What you will do:
Instruction for the entries that follow: retype exactly the lines from the line with "Sort by the Virtueel column header" to the line with "Task: Open macOS Control Center in menu bar", both included, and omit all others.

The data:
※
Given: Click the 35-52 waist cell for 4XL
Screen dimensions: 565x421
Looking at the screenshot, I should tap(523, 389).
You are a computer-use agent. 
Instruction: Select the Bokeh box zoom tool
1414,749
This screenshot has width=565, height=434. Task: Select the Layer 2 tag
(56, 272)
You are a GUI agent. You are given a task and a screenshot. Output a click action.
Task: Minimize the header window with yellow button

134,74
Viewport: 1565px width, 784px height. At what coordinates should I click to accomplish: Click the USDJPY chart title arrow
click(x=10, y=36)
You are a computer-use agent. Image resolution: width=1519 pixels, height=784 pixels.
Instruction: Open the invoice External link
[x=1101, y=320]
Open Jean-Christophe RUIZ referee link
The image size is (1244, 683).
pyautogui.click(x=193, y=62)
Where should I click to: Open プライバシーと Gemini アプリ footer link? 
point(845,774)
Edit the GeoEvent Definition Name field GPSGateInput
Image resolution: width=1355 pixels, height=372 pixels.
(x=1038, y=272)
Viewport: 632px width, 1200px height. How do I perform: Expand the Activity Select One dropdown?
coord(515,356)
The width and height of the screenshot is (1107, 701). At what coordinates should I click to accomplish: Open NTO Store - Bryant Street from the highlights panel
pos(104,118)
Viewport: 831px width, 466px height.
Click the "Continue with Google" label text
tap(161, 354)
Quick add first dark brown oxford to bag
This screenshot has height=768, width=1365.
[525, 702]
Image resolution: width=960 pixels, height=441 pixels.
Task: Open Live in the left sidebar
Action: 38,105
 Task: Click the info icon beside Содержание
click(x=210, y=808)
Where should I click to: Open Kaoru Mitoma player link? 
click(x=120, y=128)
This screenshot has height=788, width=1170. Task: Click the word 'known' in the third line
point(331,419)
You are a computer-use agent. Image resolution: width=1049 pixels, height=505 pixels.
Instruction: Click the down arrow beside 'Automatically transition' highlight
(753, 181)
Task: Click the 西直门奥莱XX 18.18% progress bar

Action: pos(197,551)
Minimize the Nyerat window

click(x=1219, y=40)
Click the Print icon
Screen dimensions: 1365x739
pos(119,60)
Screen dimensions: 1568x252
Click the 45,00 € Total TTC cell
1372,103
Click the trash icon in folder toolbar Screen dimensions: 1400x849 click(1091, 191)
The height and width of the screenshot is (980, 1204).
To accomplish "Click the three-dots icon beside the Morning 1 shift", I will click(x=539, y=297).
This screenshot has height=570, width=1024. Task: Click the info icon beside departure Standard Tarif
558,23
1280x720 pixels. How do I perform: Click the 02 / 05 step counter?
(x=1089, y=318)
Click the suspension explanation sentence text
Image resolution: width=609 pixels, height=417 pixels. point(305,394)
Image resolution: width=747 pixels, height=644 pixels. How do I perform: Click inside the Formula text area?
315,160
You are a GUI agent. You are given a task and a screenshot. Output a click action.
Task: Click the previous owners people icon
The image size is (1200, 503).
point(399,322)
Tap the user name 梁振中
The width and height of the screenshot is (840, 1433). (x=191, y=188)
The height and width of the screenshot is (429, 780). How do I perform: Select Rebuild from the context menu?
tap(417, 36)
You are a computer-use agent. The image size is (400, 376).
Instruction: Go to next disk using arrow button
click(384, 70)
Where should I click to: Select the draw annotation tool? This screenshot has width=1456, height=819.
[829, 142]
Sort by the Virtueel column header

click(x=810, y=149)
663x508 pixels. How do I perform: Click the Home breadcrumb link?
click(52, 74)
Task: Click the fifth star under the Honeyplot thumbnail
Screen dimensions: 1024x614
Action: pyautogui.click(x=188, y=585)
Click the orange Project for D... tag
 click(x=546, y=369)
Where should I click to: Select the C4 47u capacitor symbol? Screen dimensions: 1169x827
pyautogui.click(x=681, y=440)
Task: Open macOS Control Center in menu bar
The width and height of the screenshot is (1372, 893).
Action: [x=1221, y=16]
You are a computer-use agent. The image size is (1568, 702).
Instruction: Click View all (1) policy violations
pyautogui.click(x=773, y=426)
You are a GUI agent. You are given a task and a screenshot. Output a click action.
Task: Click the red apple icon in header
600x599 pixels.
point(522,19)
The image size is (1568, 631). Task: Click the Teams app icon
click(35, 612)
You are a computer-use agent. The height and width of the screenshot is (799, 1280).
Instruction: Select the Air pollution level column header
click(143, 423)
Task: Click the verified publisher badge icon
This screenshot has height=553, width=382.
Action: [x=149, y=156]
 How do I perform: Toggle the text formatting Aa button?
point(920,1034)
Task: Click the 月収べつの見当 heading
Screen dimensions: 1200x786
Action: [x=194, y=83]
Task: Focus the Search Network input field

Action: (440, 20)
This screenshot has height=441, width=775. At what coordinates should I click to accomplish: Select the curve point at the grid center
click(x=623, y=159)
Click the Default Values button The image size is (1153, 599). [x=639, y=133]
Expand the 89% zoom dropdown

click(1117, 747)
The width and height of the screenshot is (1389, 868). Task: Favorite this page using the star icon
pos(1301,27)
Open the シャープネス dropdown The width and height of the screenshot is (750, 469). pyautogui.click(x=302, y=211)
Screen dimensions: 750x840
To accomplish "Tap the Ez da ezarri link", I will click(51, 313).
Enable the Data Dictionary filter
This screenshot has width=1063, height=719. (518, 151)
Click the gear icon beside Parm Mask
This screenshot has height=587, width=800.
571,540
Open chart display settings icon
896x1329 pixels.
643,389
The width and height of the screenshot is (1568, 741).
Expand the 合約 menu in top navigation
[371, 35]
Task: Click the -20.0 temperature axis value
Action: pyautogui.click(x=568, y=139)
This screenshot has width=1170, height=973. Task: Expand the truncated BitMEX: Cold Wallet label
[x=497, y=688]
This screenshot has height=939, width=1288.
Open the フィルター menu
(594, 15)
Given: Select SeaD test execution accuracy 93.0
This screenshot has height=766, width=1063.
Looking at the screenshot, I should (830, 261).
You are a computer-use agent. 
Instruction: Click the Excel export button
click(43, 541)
※
Solution to the problem:
Sort by the Virtueel column header

click(x=810, y=149)
663x508 pixels. How do I perform: Click the Home breadcrumb link?
click(52, 74)
Task: Click the fifth star under the Honeyplot thumbnail
Screen dimensions: 1024x614
Action: pyautogui.click(x=188, y=585)
Click the orange Project for D... tag
 click(x=546, y=369)
Where should I click to: Select the C4 47u capacitor symbol? Screen dimensions: 1169x827
pyautogui.click(x=681, y=440)
Task: Open macOS Control Center in menu bar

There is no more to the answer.